[Task item] Print the records below from the first line through the line containing "[article] (99, 2135)", both included, word for word.

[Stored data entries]
═══
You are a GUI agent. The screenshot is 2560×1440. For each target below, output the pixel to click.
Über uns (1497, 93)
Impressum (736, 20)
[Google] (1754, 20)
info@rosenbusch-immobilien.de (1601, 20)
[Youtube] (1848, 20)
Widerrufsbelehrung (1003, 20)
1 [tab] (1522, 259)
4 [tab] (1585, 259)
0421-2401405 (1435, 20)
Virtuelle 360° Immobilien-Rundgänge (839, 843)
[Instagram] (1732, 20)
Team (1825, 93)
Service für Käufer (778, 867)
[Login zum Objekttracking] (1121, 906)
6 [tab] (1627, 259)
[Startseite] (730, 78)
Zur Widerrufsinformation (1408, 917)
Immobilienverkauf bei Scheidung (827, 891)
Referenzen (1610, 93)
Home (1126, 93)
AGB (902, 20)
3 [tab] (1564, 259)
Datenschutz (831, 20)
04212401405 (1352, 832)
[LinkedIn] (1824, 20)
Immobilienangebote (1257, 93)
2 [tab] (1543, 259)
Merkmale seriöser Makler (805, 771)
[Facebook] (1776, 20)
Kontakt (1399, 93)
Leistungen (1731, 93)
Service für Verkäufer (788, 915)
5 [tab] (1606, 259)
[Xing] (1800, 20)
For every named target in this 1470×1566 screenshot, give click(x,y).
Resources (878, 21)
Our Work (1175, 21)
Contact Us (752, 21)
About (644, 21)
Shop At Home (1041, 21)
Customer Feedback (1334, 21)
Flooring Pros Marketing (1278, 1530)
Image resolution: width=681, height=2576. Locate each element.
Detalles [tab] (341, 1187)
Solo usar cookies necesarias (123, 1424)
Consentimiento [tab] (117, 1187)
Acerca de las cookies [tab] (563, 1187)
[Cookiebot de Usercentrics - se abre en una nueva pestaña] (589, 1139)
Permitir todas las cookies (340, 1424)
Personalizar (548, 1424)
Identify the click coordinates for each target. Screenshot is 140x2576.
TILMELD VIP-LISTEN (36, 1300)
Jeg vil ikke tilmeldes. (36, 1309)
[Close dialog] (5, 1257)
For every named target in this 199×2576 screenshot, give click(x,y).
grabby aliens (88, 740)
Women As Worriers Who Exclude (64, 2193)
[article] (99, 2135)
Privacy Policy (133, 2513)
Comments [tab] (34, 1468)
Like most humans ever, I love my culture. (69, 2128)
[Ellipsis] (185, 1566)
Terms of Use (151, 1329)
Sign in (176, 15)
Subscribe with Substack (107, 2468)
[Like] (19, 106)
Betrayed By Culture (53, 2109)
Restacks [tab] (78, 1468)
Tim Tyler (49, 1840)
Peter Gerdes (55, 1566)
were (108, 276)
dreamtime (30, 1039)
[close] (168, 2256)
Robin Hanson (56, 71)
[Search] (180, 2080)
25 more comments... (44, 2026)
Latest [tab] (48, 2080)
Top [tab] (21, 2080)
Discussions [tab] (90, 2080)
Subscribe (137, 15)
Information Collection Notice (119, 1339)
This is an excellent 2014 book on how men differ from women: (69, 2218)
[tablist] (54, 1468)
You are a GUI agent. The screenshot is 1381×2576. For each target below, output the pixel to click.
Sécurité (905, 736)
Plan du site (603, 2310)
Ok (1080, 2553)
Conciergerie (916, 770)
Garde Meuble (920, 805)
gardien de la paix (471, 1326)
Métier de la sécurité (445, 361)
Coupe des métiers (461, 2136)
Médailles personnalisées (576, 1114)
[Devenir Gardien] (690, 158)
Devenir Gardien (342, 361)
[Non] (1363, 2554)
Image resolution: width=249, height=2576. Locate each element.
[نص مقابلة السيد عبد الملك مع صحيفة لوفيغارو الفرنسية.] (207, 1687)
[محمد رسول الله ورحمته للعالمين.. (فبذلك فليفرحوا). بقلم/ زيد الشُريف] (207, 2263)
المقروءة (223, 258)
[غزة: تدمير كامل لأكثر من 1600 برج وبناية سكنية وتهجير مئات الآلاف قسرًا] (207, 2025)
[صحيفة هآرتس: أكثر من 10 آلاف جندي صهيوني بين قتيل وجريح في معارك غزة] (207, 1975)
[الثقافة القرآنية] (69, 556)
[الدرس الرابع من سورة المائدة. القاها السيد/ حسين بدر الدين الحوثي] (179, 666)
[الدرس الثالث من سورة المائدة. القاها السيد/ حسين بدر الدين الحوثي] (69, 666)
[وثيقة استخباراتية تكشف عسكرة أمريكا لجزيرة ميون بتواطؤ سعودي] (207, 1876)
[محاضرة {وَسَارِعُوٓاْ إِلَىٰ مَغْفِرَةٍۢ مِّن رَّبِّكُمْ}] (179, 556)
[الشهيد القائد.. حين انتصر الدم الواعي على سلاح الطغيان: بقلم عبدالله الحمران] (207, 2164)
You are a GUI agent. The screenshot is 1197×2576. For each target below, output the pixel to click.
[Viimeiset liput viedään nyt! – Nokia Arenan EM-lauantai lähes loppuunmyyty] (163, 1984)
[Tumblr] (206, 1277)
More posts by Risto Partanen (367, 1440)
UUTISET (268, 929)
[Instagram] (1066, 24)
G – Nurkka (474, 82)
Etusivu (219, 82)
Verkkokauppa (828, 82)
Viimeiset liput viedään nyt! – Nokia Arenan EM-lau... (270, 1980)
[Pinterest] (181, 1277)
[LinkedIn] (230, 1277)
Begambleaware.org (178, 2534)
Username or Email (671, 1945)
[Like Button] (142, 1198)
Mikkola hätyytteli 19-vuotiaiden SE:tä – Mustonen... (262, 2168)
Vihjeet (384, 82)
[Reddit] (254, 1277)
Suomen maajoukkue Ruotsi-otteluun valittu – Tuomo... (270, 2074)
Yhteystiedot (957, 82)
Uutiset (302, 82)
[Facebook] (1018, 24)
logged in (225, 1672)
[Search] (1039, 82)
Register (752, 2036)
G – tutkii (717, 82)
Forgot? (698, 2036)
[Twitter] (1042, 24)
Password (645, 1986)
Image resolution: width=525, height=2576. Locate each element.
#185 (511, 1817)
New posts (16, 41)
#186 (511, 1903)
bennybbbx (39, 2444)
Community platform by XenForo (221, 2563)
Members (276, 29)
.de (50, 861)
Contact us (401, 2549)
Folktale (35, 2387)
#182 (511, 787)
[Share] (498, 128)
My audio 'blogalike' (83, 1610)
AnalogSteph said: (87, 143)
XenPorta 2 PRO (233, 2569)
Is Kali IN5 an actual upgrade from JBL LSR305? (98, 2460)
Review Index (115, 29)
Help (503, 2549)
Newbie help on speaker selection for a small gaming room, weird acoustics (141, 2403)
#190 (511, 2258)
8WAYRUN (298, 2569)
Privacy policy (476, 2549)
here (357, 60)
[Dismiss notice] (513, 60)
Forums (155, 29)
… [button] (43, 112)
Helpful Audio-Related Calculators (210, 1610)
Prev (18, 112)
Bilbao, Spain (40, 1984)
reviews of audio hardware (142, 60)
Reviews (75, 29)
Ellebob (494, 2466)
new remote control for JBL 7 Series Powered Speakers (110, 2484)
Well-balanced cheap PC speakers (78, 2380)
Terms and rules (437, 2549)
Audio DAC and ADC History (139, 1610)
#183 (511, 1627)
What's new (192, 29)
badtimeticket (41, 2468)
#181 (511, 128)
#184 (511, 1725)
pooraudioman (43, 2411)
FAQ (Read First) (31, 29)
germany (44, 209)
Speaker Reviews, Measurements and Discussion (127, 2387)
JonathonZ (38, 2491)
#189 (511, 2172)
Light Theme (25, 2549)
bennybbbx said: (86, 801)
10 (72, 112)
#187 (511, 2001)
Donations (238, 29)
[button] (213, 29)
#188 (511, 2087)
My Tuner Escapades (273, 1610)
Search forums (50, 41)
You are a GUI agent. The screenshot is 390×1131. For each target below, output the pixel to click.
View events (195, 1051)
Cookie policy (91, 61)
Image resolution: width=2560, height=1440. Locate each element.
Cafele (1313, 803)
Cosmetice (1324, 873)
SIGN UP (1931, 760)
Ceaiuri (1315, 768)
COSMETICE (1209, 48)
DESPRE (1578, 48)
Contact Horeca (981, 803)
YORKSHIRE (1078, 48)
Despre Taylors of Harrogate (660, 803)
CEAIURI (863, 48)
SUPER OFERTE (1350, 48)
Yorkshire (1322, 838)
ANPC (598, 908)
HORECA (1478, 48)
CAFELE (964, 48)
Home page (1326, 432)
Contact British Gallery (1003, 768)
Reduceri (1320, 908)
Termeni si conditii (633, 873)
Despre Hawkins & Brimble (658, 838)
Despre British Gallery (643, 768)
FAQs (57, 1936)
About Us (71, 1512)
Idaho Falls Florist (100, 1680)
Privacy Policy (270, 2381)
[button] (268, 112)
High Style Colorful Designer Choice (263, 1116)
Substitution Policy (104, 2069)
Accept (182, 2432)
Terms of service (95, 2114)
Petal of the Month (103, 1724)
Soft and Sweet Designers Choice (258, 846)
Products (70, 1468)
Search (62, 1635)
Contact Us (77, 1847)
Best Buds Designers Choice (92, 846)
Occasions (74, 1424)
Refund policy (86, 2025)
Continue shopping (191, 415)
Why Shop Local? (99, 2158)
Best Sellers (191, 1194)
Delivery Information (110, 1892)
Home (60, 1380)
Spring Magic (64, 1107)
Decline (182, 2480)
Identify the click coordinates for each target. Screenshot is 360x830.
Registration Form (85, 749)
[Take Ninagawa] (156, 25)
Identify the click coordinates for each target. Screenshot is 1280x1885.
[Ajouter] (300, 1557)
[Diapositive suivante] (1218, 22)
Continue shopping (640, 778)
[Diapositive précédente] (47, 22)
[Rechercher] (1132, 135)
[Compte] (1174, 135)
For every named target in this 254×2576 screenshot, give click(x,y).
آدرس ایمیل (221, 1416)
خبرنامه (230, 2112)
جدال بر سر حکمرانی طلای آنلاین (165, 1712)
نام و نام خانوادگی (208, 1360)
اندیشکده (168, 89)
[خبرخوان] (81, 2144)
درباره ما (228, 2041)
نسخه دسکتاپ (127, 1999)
═══
[Output of the exercise]
You are a GUI agent. The screenshot is 2560×1440. For each target below, output the pixel to click.
Über uns (1497, 93)
Impressum (736, 20)
[Google] (1754, 20)
info@rosenbusch-immobilien.de (1601, 20)
[Youtube] (1848, 20)
Widerrufsbelehrung (1003, 20)
1 [tab] (1522, 259)
4 [tab] (1585, 259)
0421-2401405 (1435, 20)
Virtuelle 360° Immobilien-Rundgänge (839, 843)
[Instagram] (1732, 20)
Team (1825, 93)
Service für Käufer (778, 867)
[Login zum Objekttracking] (1121, 906)
6 [tab] (1627, 259)
[Startseite] (730, 78)
Zur Widerrufsinformation (1408, 917)
Immobilienverkauf bei Scheidung (827, 891)
Referenzen (1610, 93)
Home (1126, 93)
AGB (902, 20)
3 [tab] (1564, 259)
Datenschutz (831, 20)
04212401405 (1352, 832)
[LinkedIn] (1824, 20)
Immobilienangebote (1257, 93)
2 [tab] (1543, 259)
Merkmale seriöser Makler (805, 771)
[Facebook] (1776, 20)
Kontakt (1399, 93)
Leistungen (1731, 93)
Service für Verkäufer (788, 915)
5 [tab] (1606, 259)
[Xing] (1800, 20)
For every named target in this 1470×1566 screenshot, give click(x,y).
Resources (878, 21)
Our Work (1175, 21)
Contact Us (752, 21)
About (644, 21)
Shop At Home (1041, 21)
Customer Feedback (1334, 21)
Flooring Pros Marketing (1278, 1530)
Image resolution: width=681, height=2576. Locate each element.
Detalles [tab] (341, 1187)
Solo usar cookies necesarias (123, 1424)
Consentimiento [tab] (117, 1187)
Acerca de las cookies [tab] (563, 1187)
[Cookiebot de Usercentrics - se abre en una nueva pestaña] (589, 1139)
Permitir todas las cookies (340, 1424)
Personalizar (548, 1424)
Identify the click coordinates for each target. Screenshot is 140x2576.
TILMELD VIP-LISTEN (36, 1300)
Jeg vil ikke tilmeldes. (36, 1309)
[Close dialog] (5, 1257)
For every named target in this 199×2576 screenshot, give click(x,y).
grabby aliens (88, 740)
Women As Worriers Who Exclude (64, 2193)
[article] (99, 2135)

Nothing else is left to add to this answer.